Text extract:
== == ==

With tips on avoiding the crowds, the best time to take photographs and a rant about the entrance fee

Avoiding the crowds at the Acropolis is not rocket science: you just need to arrive soon after it opens at 8 am when most independent travellers haven’t yet jumped into action and the tour groups are still tucking into their hotel buffet breakfast (lucky them!). But steering clear of the mass of scaffolding and other such building material that seems to be a permanent fixture on the structure these days is much trickier to achieve.

The Parthenon Acropolis Athens Greece-1-2The eastern colonnades of the Parthenon, viewed in the morning light

In fact, it is nigh on impossible to avoid it but the huge crane that dominates the western side of the Parthenon (the most recognisable part of the Acropolis) and semi-permanent work’s site nearby would suggest that the bulk of the renovation work is happening on the western and southern side of the building for the foreseeable future (we visited in late March 2017). This means that another plus of visiting in the morning is that at least you can photograph the eastern colonnades of the Parthenon, which are currently free of scaffold, in good light and with the sun behind you. But that’s about as good as it gets photography-wise. Come in the afternoon and the sun will be in the wrong position for photographing this part of the Parthenon and what you will be looking at instead, in terms of decent light-wise, is a very crowded and scaffold-covered/crane-dominated set of western colonnades.

The eastern colonnades of the Parthenon, viewed in the morning light

The western and southern side of the Parthenon, viewed from Filopappou Hill in the late afternoon

The entrance fee for Acropolis was reduced to half price from 1st November 2016 to the 31st March 2017 (€10 versus €20), an initiative introduced by the government to attract more visitors after they increased the entrances fees quite significantly for all government-managed sites and museums the year prior. €10 is still a hefty ticket price in our opinion and €20 is taking the piss somewhat, given that a substantial area of the Acropolis resembles a building site.

We understand that ongoing renovation work at important archaeological sites such as the Acropolis is essential. We’ve been to plenty of ancient cities (Angkor, Bagan, Ephesus, etc.) where restoration work has been taking place during our visit but it has been restricted to specific areas and never felt like it was that dominating. This is the first site of such magnitude that we have walked around and got the impression that the entire place was being restored around us. Of course, not all of the Acropolis is under restoration but it felt like it at the time because of the state of the Parthenon. It’s the most dominating structure within the Acropolis and you can’t help but focus on it. For us it raised the question; why can’t the people in charge work on a smallish area at any one time and then move onto another section once the one they are currently working on is complete? It’s a bit like motorway (highway, freeway, whatever you like to call it) maintenance in my opinion – why do the powers-that-be need to close an entire lane in order to work on half a mile of road?

== == ==

Provided material:

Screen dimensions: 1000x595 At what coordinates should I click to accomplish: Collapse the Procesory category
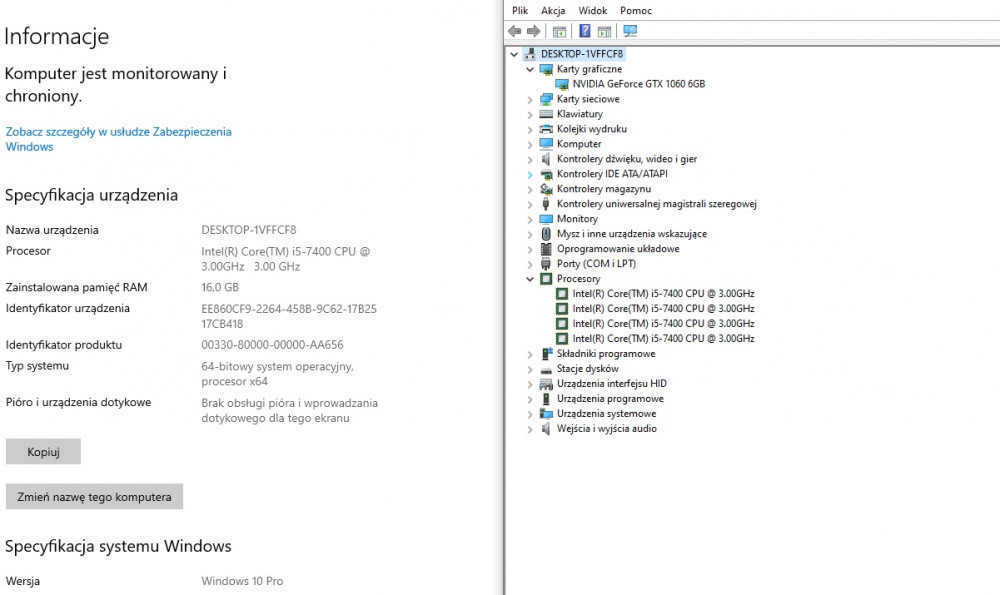[530, 279]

== == ==

Jobs:
(A) Quote the Acropolis travel piece word for word, starting with "Avoiding the crowds at" and going on through "trickier to achieve.".
(B) Extend the Acropolis travel piece, picking up right after its final sentence.

Results of the exercise:
(A)
Avoiding the crowds at the Acropolis is not rocket science: you just need to arrive soon after it opens at 8 am when most independent travellers haven’t yet jumped into action and the tour groups are still tucking into their hotel buffet breakfast (lucky them!). But steering clear of the mass of scaffolding and other such building material that seems to be a permanent fixture on the structure these days is much trickier to achieve.

(B)
Athens Greece-5The Acropolis looks impressive from a distance. This view is from Filopappou Hill in the late afternoon

I’m sure there plenty of experts out there who can give me a plausible explanation as to why the renovation work needs to be so large scale (and take so long, it started in 1975!)  but I wonder if any of those involved in the restoration project for the Acropolis have considered tourists in the grand scheme of things and the disappointment they will invariably incur (not to mention the hefty entrance fee) when they first clap eyes on the Holy Rock?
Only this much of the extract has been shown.